Theo and Freja moved quickly through the slick underbrush, machetes in hand. Thunder cracked above them. Insects buzzed in chaotic chorus.
“You scared of storms?” she asked, breath short.
“No. But I used to be scared of silence.”
She didn’t press him.
They found Nico beneath a fallen log, trapped and shivering. Theo bent low and whispered softly to the earth. Roots loosened. Freja wrapped the boy in her coat.

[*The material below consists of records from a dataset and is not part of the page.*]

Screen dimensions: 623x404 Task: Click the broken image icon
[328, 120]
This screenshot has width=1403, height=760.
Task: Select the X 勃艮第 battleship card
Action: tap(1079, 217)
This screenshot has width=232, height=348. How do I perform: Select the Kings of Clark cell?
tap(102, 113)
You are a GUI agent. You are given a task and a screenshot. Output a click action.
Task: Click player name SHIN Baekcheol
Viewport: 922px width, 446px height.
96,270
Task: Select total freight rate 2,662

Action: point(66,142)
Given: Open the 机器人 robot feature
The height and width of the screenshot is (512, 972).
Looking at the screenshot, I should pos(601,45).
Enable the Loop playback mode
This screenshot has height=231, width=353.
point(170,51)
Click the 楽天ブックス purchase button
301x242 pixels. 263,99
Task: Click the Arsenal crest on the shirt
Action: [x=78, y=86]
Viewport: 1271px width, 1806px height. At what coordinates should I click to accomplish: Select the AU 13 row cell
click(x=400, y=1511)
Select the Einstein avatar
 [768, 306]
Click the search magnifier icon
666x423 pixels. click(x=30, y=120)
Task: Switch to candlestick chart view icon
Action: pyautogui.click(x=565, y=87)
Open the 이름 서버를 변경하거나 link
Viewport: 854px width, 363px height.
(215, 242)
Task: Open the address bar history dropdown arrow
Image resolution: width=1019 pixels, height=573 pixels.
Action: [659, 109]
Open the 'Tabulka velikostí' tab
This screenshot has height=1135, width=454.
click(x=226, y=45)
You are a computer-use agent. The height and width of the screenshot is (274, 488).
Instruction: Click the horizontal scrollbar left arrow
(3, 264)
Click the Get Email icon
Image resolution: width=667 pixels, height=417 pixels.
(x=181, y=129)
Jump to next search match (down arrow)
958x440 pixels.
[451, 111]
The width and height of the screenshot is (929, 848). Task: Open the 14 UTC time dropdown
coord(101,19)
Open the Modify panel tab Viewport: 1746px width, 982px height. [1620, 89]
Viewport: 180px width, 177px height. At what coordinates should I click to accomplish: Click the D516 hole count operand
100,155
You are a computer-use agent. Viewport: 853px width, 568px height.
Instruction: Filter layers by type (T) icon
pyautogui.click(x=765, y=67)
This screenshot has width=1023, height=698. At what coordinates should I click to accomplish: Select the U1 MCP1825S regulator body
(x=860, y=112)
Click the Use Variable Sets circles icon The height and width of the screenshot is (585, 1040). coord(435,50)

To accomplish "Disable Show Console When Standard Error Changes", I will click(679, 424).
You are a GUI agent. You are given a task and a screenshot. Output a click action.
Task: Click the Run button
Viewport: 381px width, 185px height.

“You’re safe,” she said. “We’ve got you.”

Back at the Help Center
As Ana tended to Nico, Freja stood by the doorway, soaked, watching Theo ring water from his hair.
“You’re not what I expected,” she said.
“What did you expect?”
“Someone softer. Kinder. Gentler.”
“I am those things,” he replied. “But I’ve also seen too much not to fight for beauty where I can.”
She stepped closer, brushing a leaf from his shoulder.
“You plant peace like it’s a weapon.”
He held her gaze. “Maybe because it is.”
And then — finally — their lips met. Fierce. Gentle. True.

That Night – Writing Home
Theo sat at the small wooden desk in his tent. Fireflies blinked along the roof, dancing in lazy spirals.
He dipped his pen and wrote:
Dahlia, Markus —
The petals are thriving. We’ve grown a second bloom field with the help of ypur bracelet, and the people here are starting to believe in the impossible.
I’ve also met someone — Freja. She’s like sunlight filtered through smoke. Sharp and luminous and full of stories.
We saved a boy today. It reminded me of you.
I’ll write again soon. Keep planting.